Il segretario del Pdl Angelino Alfano assente “giustificato” al processo a carico dell’ex presidente del consiglio comunale Carmelo Callari. L’ex candidato premier ha inviato una nota con la quale spiega di non potere rispondere alla convocazione dei legali dell’imputato perché “impegnato a indire una riunione con i gruppi parlamentari”. Stesso impedimento per il suo segretario particolare Giovannantonio Macchiarola. Il neo senatore Giuseppe Marinello, invece, è assente per malattia.
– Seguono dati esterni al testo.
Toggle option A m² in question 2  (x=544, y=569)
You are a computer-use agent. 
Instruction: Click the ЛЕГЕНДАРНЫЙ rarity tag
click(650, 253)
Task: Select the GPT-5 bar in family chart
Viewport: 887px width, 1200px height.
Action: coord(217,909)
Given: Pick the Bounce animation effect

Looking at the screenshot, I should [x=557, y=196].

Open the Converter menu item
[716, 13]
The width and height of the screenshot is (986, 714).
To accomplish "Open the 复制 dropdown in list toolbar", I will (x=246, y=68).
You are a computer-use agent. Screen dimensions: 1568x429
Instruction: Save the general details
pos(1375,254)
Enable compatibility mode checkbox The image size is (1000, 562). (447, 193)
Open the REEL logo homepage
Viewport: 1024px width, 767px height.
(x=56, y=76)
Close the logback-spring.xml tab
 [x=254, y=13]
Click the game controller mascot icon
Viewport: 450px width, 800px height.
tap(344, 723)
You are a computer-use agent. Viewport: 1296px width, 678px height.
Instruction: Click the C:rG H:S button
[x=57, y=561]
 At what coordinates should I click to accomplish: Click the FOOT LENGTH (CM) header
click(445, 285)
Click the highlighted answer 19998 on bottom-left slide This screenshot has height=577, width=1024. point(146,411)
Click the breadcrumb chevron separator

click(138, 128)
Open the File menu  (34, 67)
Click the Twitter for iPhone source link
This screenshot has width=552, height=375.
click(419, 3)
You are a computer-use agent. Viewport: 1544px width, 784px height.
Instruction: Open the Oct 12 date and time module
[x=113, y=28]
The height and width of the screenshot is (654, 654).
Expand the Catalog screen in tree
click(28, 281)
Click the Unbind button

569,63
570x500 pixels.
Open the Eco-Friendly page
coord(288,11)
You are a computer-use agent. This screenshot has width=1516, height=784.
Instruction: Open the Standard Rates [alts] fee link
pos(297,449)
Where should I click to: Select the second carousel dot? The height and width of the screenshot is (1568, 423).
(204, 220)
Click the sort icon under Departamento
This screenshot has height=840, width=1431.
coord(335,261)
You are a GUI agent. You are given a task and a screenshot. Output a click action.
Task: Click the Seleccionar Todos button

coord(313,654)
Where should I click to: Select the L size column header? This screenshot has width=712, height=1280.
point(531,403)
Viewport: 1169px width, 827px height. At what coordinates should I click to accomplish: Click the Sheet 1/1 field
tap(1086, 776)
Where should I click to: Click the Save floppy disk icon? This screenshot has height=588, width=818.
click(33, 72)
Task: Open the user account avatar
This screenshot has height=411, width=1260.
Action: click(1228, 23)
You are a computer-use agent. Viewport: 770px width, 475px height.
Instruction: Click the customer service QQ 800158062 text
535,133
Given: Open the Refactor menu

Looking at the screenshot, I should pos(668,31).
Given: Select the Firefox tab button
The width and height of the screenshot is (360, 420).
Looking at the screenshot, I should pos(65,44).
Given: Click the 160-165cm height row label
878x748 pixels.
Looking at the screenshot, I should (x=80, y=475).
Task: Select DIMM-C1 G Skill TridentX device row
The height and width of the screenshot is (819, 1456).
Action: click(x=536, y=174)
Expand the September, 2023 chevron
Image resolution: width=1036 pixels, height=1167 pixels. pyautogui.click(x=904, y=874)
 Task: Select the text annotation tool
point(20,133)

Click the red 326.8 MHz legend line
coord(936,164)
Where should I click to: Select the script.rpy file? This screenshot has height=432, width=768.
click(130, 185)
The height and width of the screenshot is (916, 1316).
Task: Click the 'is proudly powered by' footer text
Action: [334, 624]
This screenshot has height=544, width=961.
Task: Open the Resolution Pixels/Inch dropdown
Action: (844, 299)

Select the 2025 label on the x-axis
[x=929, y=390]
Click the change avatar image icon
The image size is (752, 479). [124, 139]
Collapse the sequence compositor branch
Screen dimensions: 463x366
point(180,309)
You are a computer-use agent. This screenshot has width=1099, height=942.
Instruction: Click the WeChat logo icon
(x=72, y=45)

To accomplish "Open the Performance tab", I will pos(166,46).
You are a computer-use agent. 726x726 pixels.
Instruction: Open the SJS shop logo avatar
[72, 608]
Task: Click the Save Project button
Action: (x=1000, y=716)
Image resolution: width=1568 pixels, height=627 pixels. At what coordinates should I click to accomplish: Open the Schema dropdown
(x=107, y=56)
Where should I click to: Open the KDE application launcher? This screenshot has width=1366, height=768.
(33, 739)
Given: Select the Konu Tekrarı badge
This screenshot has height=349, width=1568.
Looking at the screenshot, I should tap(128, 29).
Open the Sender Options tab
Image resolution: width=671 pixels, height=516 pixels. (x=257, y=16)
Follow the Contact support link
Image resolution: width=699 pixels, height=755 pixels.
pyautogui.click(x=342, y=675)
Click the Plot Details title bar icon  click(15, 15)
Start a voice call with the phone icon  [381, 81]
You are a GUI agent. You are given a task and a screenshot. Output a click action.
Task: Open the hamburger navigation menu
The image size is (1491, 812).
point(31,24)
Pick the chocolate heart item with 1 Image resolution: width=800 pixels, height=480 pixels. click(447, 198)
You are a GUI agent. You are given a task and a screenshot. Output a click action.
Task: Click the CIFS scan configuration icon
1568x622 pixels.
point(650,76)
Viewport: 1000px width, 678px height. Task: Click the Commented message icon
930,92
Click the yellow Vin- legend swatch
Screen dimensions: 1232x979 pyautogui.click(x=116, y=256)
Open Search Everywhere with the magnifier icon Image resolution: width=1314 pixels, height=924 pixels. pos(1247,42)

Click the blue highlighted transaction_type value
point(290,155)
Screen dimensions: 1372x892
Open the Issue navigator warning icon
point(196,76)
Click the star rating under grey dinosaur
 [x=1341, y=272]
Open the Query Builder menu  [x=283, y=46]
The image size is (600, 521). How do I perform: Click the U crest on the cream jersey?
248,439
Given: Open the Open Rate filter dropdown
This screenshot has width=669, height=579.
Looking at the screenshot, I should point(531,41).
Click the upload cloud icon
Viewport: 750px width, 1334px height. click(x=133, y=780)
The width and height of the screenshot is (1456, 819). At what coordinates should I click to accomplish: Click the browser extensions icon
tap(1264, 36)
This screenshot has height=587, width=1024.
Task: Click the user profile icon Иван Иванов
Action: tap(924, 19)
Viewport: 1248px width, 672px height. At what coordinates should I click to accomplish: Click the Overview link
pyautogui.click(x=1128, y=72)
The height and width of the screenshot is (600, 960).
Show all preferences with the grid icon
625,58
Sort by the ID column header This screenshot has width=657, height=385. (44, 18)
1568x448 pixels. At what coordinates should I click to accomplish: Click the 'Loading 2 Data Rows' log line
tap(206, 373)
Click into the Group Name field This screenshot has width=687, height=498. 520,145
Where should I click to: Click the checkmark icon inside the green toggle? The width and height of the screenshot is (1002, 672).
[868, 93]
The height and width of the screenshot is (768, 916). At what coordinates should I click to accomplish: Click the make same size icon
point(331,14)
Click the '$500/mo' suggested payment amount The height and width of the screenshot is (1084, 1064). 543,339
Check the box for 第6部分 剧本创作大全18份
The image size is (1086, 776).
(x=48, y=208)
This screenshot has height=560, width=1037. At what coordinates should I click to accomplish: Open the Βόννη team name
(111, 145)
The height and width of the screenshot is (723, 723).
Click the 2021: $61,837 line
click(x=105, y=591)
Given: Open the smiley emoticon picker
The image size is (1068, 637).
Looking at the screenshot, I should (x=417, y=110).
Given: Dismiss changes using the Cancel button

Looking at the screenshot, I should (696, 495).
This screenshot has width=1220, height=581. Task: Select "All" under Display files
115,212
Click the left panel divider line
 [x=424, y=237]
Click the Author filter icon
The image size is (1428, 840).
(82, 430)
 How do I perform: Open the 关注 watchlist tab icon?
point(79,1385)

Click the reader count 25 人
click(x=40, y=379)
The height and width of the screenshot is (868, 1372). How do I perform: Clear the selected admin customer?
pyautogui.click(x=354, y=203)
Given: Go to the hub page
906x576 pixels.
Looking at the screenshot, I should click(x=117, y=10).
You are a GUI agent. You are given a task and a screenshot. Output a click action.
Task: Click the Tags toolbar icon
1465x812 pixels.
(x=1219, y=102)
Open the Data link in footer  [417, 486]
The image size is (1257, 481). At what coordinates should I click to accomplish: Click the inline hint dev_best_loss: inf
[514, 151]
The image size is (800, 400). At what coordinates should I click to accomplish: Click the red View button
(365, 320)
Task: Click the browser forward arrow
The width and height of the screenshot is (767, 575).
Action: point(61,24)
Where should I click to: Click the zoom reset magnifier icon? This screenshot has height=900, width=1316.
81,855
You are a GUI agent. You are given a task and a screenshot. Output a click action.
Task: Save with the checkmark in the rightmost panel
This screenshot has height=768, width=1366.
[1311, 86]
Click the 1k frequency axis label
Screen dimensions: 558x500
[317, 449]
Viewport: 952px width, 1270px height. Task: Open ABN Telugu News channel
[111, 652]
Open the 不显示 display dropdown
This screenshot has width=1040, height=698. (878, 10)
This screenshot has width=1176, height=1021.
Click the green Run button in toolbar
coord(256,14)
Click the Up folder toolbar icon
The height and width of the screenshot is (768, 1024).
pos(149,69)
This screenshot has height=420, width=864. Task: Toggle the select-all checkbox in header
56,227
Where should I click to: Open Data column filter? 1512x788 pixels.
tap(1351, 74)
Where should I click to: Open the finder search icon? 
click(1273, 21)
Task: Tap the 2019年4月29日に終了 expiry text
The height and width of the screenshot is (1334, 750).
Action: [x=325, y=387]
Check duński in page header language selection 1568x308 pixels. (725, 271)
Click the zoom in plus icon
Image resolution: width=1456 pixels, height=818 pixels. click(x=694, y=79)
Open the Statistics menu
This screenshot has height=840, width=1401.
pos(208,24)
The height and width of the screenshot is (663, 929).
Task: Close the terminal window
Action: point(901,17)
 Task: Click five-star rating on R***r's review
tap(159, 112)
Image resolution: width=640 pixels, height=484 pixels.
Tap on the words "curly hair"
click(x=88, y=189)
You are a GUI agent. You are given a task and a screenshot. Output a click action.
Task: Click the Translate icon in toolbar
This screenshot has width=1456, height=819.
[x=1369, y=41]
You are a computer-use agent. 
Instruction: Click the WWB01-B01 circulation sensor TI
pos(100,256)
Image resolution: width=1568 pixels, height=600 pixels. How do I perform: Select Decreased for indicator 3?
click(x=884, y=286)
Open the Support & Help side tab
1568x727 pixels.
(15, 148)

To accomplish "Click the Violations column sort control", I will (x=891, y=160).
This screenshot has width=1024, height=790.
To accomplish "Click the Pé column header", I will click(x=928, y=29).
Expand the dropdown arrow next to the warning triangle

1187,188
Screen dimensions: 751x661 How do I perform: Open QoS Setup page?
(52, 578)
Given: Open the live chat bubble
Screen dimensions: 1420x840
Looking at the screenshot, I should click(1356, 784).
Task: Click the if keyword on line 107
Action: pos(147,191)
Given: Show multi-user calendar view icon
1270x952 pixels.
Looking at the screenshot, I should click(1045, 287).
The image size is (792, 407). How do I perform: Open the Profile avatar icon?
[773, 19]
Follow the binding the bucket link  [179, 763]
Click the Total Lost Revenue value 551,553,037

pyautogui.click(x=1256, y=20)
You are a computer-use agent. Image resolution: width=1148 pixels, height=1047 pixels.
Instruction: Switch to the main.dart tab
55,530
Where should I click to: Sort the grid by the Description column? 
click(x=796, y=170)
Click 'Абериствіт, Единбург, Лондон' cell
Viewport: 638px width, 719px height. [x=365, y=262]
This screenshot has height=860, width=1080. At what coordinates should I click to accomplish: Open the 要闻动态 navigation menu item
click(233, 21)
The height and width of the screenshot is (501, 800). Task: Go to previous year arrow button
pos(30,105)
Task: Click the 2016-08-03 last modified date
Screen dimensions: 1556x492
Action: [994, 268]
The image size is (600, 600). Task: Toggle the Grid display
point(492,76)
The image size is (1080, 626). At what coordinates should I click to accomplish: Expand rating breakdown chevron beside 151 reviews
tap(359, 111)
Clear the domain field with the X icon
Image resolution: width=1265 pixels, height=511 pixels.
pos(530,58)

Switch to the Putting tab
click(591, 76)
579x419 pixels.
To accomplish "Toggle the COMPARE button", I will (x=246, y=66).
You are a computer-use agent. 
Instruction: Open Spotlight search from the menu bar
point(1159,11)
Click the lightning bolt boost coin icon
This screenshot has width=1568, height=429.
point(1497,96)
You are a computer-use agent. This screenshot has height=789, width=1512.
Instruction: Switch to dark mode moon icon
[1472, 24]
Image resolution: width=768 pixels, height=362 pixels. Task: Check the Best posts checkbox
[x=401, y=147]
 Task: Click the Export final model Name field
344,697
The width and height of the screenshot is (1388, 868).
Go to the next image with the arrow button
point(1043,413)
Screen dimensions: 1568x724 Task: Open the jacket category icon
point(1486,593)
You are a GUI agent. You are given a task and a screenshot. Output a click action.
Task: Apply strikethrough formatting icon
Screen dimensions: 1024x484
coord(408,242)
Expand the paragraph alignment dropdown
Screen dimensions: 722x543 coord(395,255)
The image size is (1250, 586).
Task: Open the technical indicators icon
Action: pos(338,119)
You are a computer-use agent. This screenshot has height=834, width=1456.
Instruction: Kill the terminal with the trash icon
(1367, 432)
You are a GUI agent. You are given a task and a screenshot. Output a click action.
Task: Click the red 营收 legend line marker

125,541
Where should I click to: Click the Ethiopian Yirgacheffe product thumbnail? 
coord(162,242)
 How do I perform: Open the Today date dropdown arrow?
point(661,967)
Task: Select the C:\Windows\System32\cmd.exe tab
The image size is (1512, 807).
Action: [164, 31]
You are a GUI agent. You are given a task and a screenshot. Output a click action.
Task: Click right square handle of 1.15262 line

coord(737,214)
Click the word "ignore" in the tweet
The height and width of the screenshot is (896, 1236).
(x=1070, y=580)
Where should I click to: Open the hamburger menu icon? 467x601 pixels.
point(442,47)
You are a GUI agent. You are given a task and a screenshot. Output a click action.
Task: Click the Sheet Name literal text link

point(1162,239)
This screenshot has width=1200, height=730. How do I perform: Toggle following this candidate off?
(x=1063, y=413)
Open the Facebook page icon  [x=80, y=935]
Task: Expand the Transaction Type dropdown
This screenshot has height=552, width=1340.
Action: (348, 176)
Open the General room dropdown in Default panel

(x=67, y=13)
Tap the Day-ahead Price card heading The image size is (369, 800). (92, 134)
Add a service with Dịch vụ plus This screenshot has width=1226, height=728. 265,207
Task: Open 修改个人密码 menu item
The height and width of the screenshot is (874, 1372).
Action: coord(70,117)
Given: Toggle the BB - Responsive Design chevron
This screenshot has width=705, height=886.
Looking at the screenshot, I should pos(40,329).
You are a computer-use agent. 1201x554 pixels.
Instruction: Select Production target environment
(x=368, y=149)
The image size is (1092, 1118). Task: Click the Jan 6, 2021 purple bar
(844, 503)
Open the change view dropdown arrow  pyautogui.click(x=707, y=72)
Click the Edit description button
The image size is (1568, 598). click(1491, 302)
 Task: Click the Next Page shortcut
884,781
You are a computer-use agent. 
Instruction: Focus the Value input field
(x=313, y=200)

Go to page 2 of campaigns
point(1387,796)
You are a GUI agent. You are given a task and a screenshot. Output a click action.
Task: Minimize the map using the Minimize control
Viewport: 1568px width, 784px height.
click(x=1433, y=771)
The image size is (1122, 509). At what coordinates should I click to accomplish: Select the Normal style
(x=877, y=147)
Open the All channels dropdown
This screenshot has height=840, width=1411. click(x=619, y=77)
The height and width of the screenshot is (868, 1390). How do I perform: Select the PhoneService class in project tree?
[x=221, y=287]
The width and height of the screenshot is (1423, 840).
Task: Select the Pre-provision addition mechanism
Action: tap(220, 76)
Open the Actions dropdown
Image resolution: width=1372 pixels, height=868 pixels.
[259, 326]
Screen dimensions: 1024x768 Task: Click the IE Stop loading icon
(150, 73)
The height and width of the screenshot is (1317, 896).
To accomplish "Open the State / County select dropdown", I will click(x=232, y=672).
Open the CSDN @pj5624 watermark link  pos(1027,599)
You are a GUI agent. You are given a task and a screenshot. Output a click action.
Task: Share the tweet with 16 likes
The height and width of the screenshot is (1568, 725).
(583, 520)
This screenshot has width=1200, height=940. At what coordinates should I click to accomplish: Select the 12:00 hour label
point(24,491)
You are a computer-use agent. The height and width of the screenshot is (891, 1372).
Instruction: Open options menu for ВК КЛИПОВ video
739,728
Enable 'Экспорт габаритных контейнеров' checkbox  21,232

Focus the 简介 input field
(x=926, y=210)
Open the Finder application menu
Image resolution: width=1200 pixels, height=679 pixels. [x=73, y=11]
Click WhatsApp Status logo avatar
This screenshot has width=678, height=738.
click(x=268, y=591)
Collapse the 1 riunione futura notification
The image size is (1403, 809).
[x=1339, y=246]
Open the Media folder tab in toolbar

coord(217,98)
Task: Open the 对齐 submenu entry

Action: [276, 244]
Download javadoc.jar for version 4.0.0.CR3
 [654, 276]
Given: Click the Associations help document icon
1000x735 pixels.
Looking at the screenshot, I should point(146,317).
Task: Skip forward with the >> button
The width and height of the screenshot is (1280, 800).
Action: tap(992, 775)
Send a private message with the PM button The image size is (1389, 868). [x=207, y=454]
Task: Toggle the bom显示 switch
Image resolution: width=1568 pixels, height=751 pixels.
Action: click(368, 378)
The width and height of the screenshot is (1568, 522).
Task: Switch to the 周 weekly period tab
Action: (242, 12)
L’unico big della politica presente è il deputato regionale ed ex parlamentare nazionale Vincenzo Fontana. “Quando Callari era presidente del consiglio comunale – ha detto in aula – lo incontrai più volte anche a Roma per discutere di problematiche agrigentine come la chiusura della caserma dei pompieri”. Callari, secondo l’ipotesi accusatoria sostenuta dal procuratore aggiunto Ignazio Fonzo e dal pm Andrea Maggioni, avrebbe abusato della sua carica per sostenere viaggi privati che poi si faceva rimborsare come “missioni istituzionali”. La testimonianza di Fontana si sofferma su due episodi. “Nell’ottobre del 2007 incontrai Callari in alcuni locali della Camera in occasione delle celebrazioni per il centenario della morte di Nicolò Gallo”. E aggiunge: “Era presente a Roma anche in occasione della cena organizzata per la nomina di Alfano al ministero della Giustizia”.